Critiques Séries : American Vandal. Saison 1. Pilot.

Critiques Séries : American Vandal. Saison 1. Pilot.

American Vandal // Saison 1. Episode 1. Pilot.


Netflix lançait il y a quelques temps déjà, Making of a Murderer, une série documentaire racontant une histoire de meurtre avec témoignages à l’appui et tout ce qui peut aller avec. Créée par Dan Perrault et Tony Yacenda (The Screen Junkies Show, College Humor Stories), cette série cherche avec sérieux à raconter une histoire rocambolesque car à la fin il faut trouver qui a décidé de dessiner des « bites » sur les voitures des profs de tout un lycée.
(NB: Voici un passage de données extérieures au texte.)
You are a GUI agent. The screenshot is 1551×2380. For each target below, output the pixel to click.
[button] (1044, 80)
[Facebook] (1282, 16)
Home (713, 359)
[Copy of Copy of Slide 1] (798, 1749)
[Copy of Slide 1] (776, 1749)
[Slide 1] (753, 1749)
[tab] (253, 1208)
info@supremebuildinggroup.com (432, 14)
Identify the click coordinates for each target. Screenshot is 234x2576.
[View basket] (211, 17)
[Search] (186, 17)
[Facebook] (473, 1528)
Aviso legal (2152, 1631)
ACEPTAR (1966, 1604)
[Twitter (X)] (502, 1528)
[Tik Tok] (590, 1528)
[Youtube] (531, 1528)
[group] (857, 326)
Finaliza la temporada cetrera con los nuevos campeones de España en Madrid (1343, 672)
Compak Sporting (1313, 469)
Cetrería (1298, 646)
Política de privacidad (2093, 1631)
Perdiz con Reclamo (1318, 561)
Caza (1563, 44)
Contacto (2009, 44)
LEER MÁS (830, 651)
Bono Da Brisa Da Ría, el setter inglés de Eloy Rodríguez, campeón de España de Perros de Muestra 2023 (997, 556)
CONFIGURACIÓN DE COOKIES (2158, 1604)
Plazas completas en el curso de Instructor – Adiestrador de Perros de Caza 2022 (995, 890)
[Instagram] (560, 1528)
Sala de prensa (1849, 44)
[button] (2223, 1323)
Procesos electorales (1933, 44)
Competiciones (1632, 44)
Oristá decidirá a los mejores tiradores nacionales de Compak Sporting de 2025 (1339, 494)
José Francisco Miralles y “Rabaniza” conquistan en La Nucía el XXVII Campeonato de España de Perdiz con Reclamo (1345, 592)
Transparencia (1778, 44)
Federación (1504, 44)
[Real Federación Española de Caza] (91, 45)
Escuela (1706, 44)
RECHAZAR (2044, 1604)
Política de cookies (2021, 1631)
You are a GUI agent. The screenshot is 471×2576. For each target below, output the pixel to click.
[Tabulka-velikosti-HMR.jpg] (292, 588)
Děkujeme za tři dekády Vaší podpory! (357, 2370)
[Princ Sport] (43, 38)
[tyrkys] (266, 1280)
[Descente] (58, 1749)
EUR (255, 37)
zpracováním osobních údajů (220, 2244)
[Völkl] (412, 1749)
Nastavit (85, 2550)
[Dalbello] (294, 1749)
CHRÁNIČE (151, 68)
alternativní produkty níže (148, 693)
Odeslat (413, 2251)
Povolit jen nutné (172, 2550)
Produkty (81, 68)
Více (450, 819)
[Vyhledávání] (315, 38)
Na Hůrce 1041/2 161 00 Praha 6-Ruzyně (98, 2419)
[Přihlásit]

C’est un point de départ plutôt fun qui permet de plonger rapidement American Vandal dans la parodie. Mais la série reste sérieuse alors qu’elle suit scrupuleusement le schéma de Making of a Murderer (que je conseille vivement d’ailleurs). Ce mockumentary utilise alors le style à son avantage afin de faire des séquences loufoques et de dérouler des dialogues qui, sans être toujours sensés, savent faire leur petit effet sur le téléspectateur. En tout cas, je ne peux pas compter le nombre de fois où le mot « dick » est cité dans ce premier épisode, mais c’est beaucoup. Par chance nous sommes sur Netflix donc la liberté de ton est clairement là, dans les dialogues notamment, qui savent être percutant et un brin vulgaire sans jamais que cela ne soit trop poussé.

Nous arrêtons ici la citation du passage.